Nothing Lasts Forever: Apple Is Showing Its Age

Shares of Apple (AAPL) rose modestly in early trading Monday on news that the release of the new iPad Mini and updated iPad saw strong demand, despite hurricane Sandy. "Customers around the world love the new iPad mini and fourth generation iPad," CEO Tim Cook gushed in a statement. "We set a launch weekend record and practically sold out of iPad minis."

The mini rally was welcome relief to Apple shareholders who have seen the stock fall over $100 since the September 21st release of the iPhone 5, nearly entering official bear market territory.

Perspective is in order regarding Apple shares. The stock is still up over 40% in 2012, 210% in two years and more than 7,000% over the last decade. On the way to those staggering returns Apple collapsed of almost 50% in 2008 and dropped over $100 once already in 2012. For most Apple shareholders this pullback is just another dip to be bought. Business as usual, in other words.

For the last 15 years, any day the market is open has been a great day to buy Apple, but in 220 years of formal U.S. stock trading no company or stock has seen gains the likes of AAPL without a subsequent calamity. IBM (IBM) rose 1,000% in five years ending in July of 1999 then took 11 years to get back to old highs. Wal-Mart (WMT) rose 1,000% in the 1990s and went no where for the next decade. Those are best-case scenarios; most rocket stocks collapse and are never heard from again.
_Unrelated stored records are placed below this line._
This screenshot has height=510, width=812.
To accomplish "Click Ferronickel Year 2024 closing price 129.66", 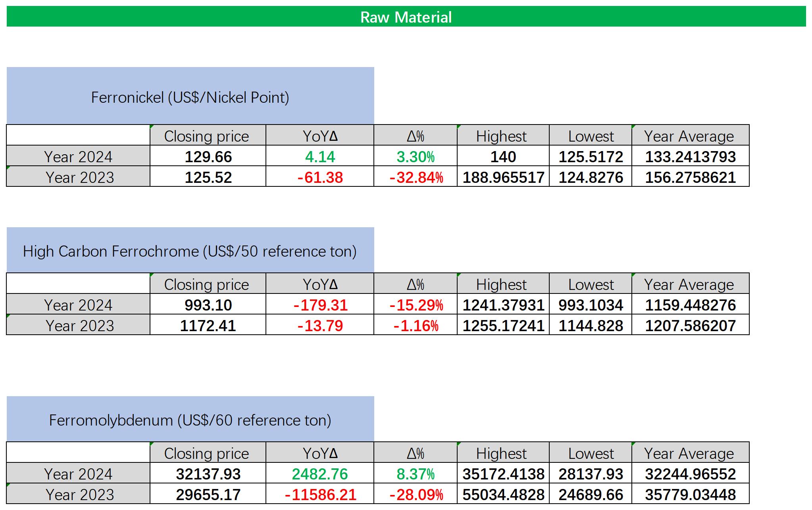I will coord(208,157).
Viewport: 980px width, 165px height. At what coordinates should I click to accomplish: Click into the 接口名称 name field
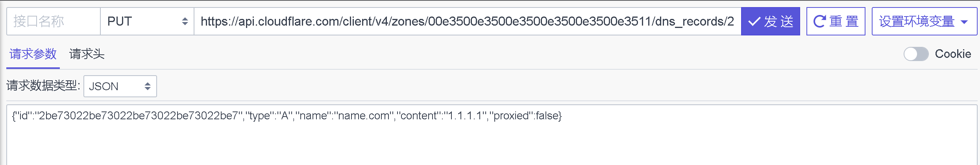pyautogui.click(x=54, y=21)
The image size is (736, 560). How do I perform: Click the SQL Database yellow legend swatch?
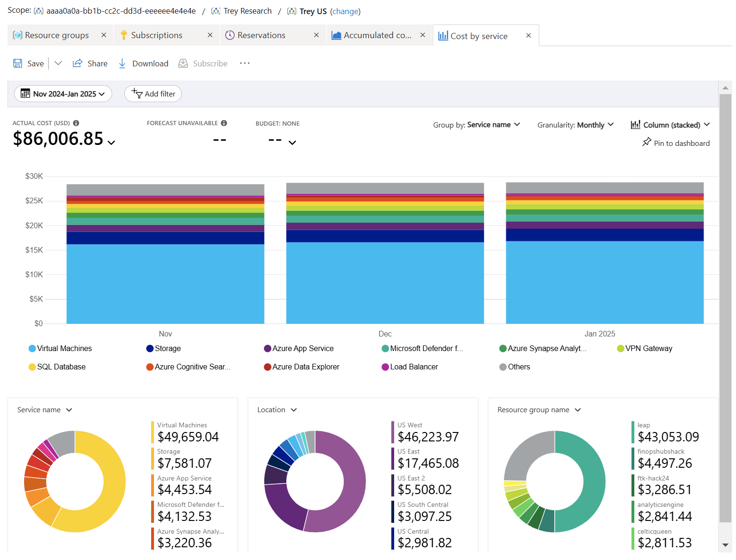32,367
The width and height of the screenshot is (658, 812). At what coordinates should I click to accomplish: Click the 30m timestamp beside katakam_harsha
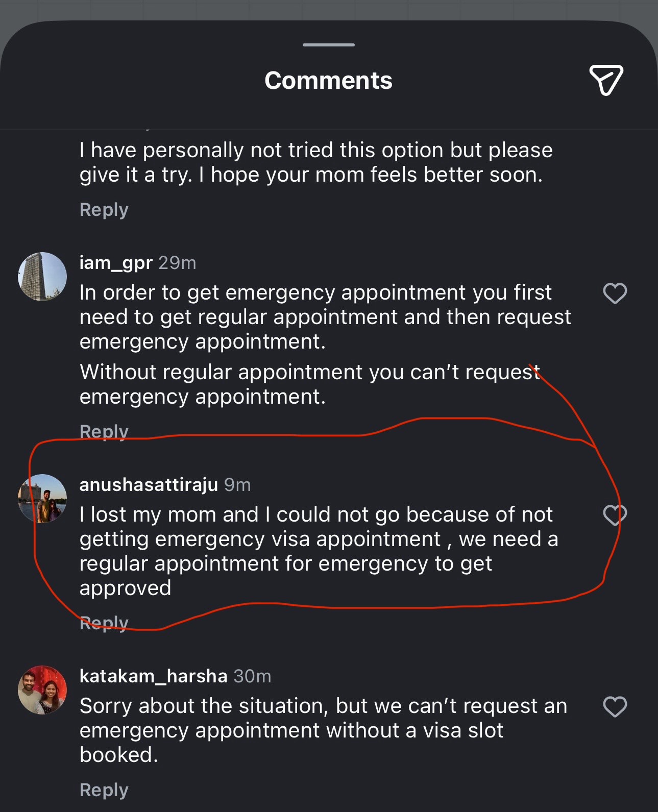point(252,676)
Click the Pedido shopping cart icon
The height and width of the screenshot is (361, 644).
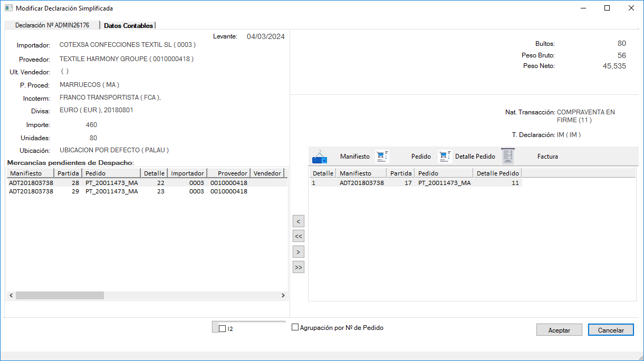pos(382,156)
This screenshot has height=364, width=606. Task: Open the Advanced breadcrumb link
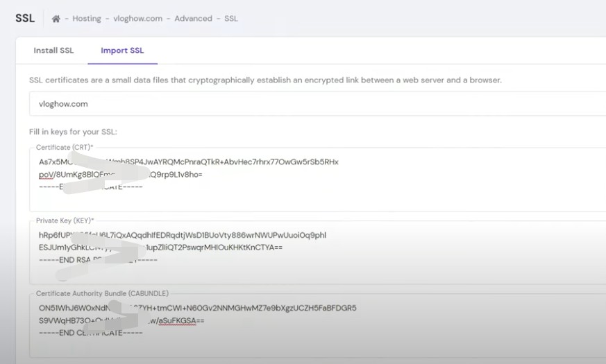[x=193, y=19]
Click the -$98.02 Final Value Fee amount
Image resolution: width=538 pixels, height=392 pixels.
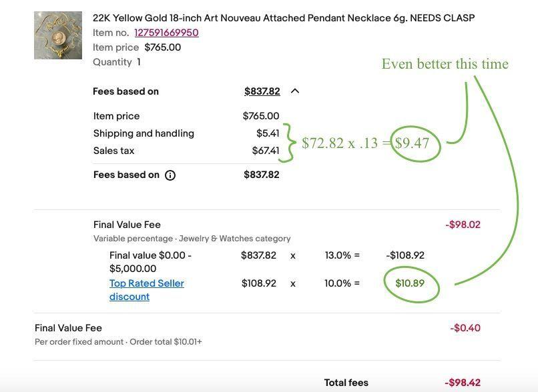[x=463, y=225]
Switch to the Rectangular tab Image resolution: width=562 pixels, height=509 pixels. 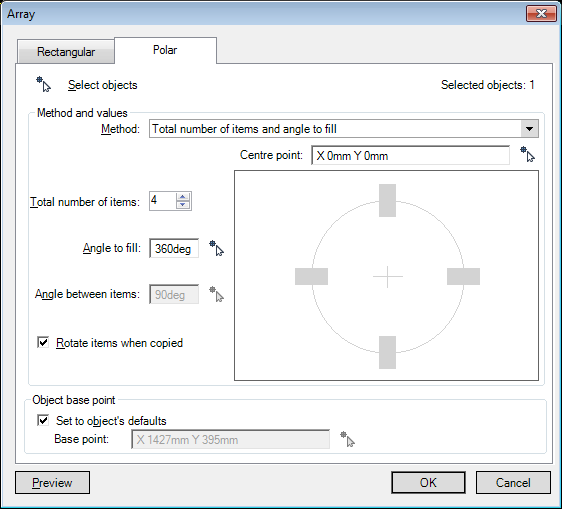tap(66, 52)
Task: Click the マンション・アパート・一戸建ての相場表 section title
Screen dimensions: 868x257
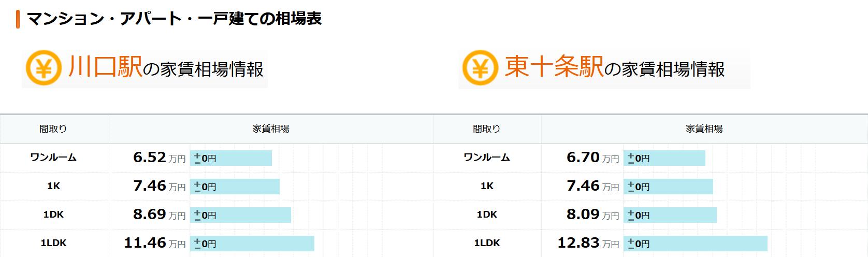Action: coord(174,19)
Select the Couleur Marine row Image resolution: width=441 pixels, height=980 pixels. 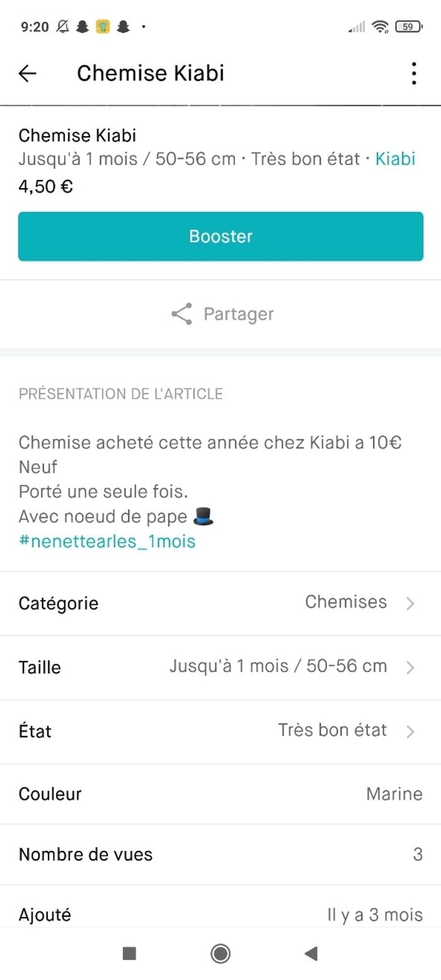pyautogui.click(x=221, y=794)
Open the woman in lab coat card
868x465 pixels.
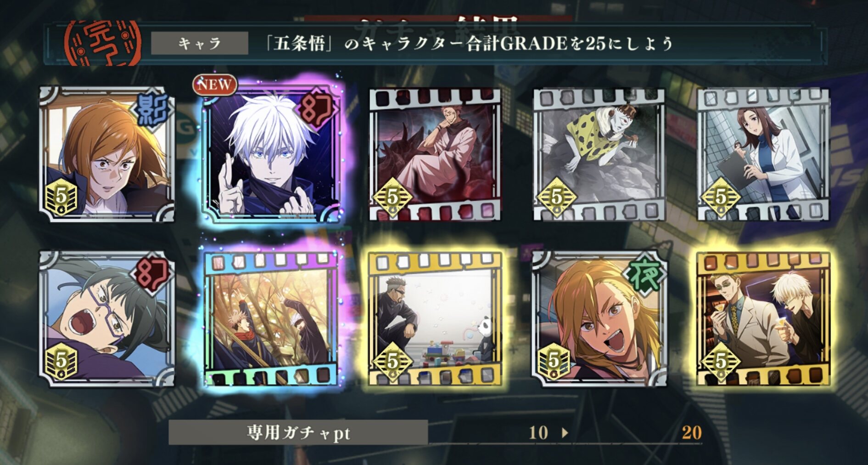point(763,155)
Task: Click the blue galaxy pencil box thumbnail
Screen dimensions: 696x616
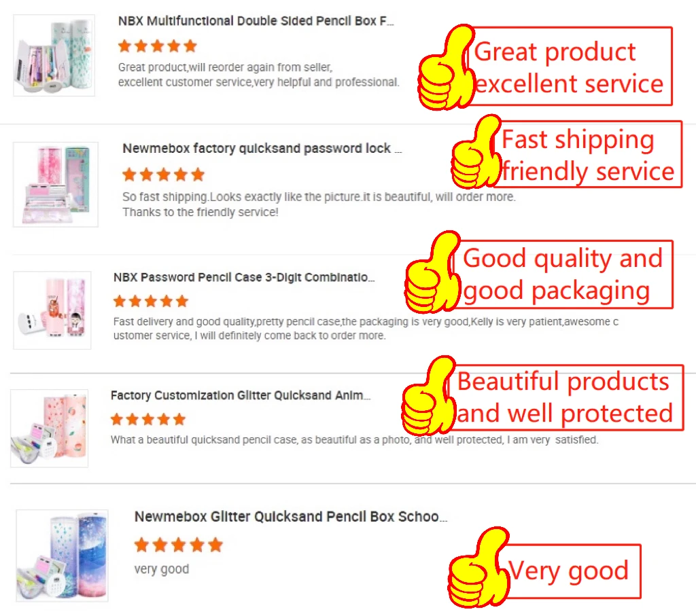Action: click(62, 556)
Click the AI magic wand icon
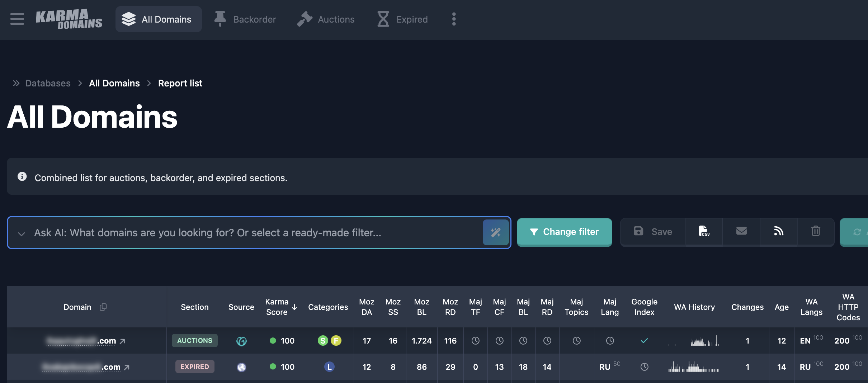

Apple remains the best company in the world but it's starting to show its age. The new products are tweaked up versions of the old ones rather than the innovative leaps to which users have become accustomed. The company spent nearly a year searching for a head of its wildly successful retail stores only to fire him in 10 months. Long-time execs are leaving, software "glitches" are surfacing and iPhone customer loyalty is ticking lower. Apple is even losing market share in tablets and smartphones, two categories all but invented in Cupertino.

Apple shareholders will ignore all of the above and buy the dip anyway. They may be right to do so; for now. In the larger picture the burden of proof isn't on the bears to explain why Apple will eventually falter badly but rather on the bulls to tells us why it won't.